RECORDS FOR PROCESSING:
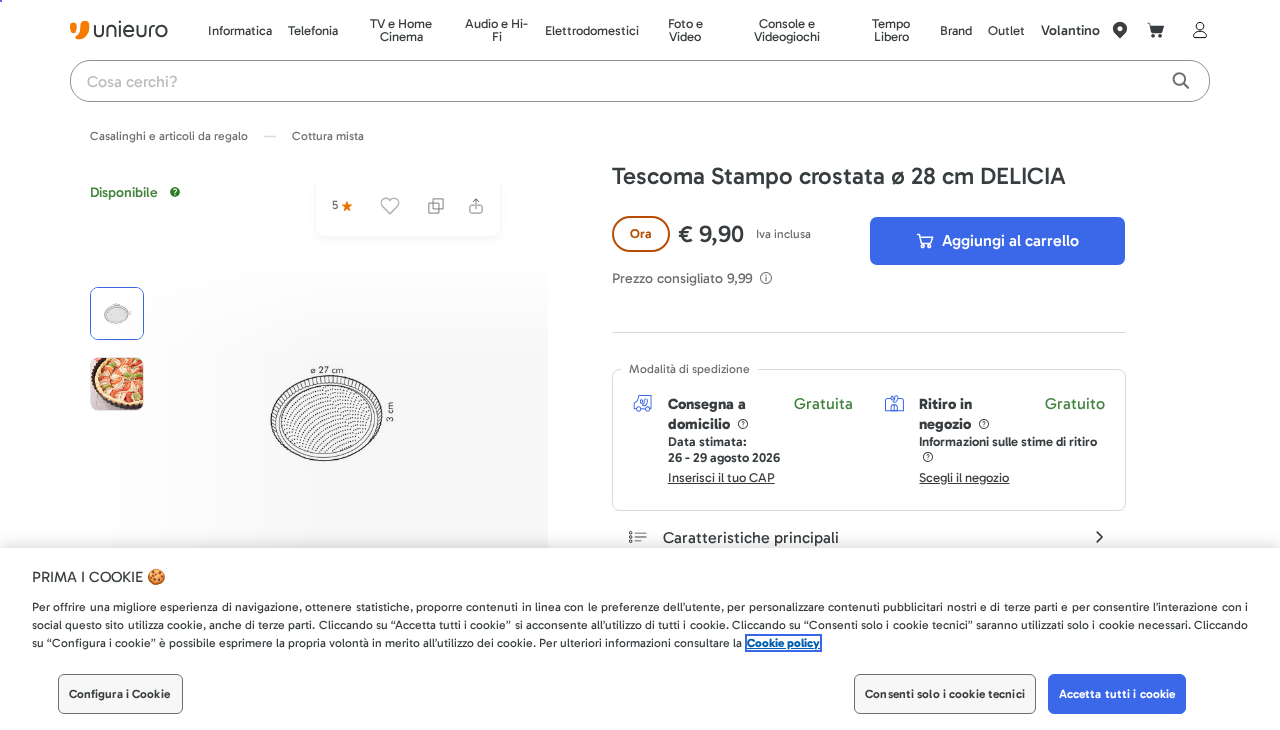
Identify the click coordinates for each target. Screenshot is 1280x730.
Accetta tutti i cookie (1117, 694)
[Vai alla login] (1196, 30)
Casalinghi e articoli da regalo (169, 136)
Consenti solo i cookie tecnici (945, 694)
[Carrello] (1156, 30)
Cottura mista (328, 136)
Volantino (1070, 30)
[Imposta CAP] (1120, 30)
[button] (329, 414)
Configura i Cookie (119, 694)
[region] (640, 639)
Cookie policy (783, 643)
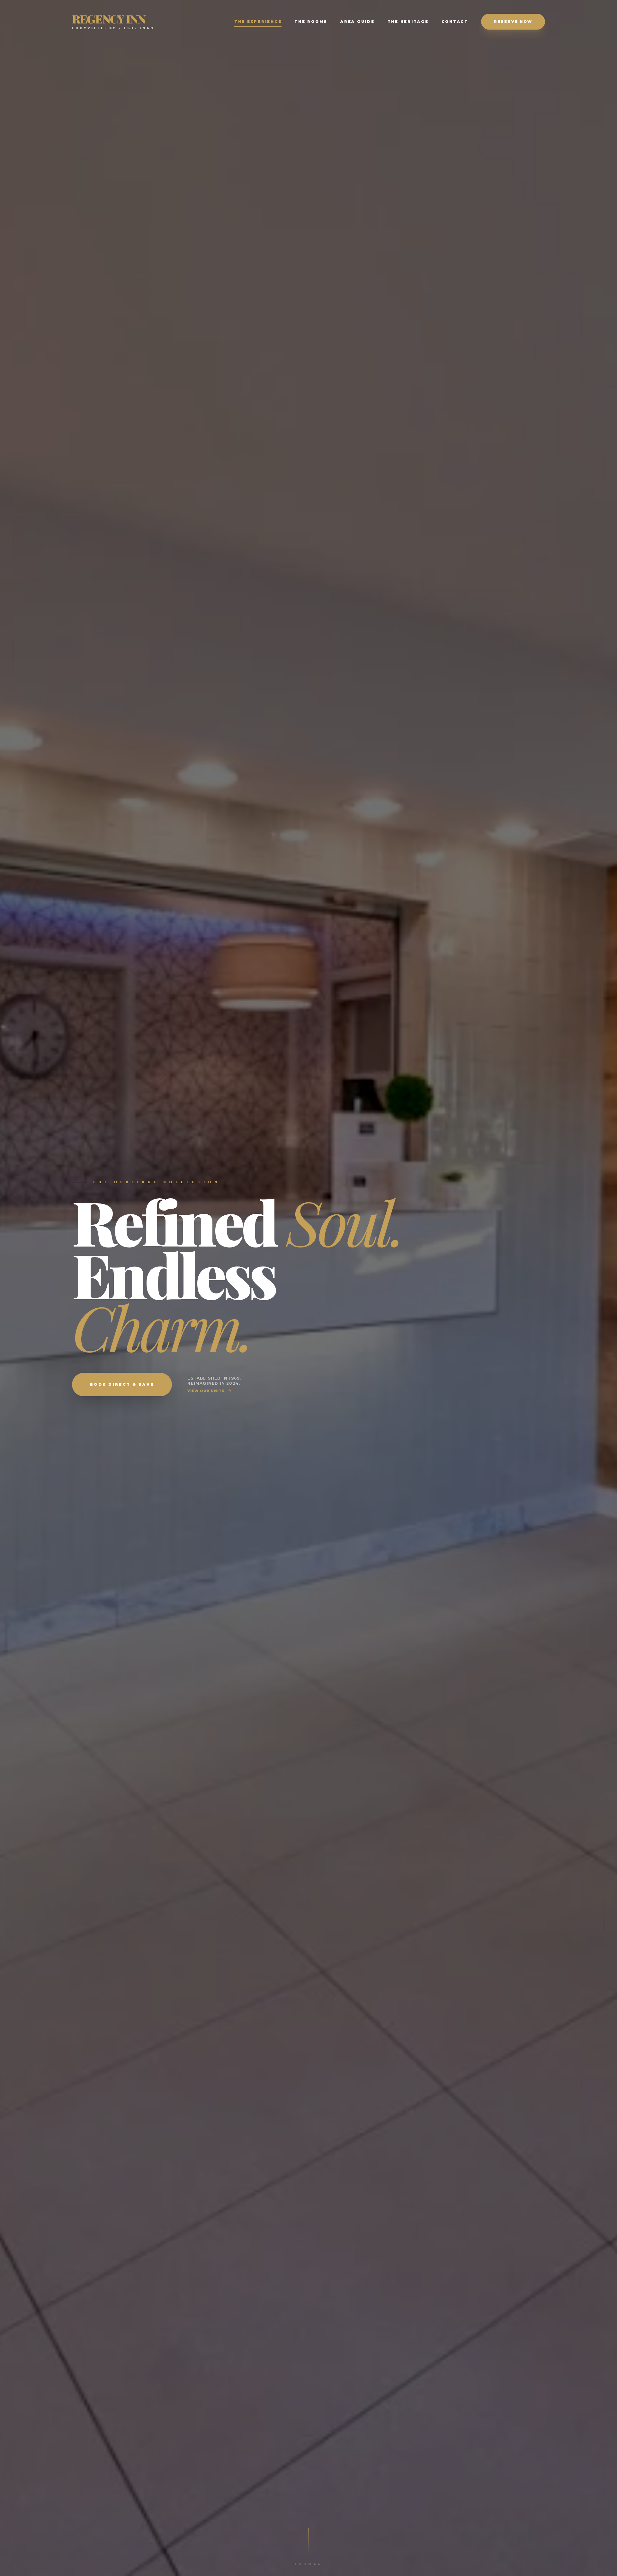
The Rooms (310, 21)
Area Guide (357, 21)
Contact (455, 21)
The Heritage (408, 21)
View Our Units (206, 1391)
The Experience (258, 21)
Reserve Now (513, 21)
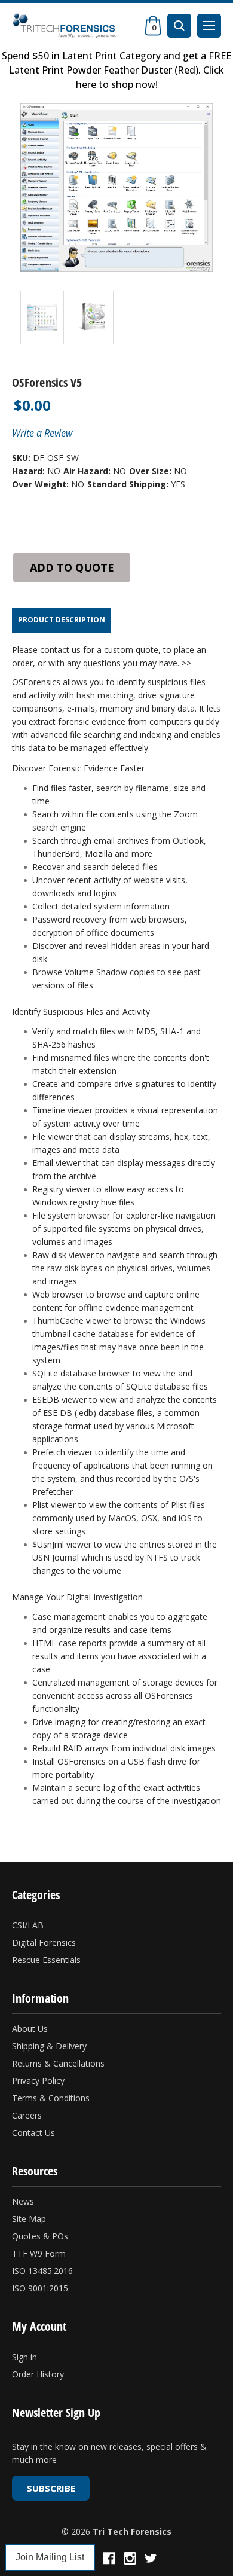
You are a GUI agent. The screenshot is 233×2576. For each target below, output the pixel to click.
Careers (27, 2115)
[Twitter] (151, 2558)
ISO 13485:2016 (42, 2270)
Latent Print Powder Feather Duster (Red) (103, 70)
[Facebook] (109, 2558)
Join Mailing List (50, 2557)
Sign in (24, 2357)
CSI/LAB (28, 1925)
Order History (38, 2374)
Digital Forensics (44, 1942)
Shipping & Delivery (49, 2046)
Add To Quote (72, 567)
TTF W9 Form (39, 2253)
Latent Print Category (111, 55)
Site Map (29, 2218)
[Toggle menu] (209, 26)
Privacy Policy (38, 2080)
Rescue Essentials (46, 1959)
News (23, 2201)
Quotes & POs (40, 2236)
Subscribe (51, 2488)
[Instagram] (130, 2558)
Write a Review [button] (42, 432)
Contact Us (33, 2132)
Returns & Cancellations (58, 2063)
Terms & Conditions (51, 2098)
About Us (30, 2028)
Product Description (61, 620)
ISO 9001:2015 (40, 2288)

TASK REQUIREMENTS:
Wherever a line of the listing above contains the string "target", copy that line.

ANSWER TO THIS TASK:
Identify the click coordinates for each target. Screenshot is 1280x730.
You are a GUI agent. The screenshot is 233×2576. For each target below, output the pixel to click.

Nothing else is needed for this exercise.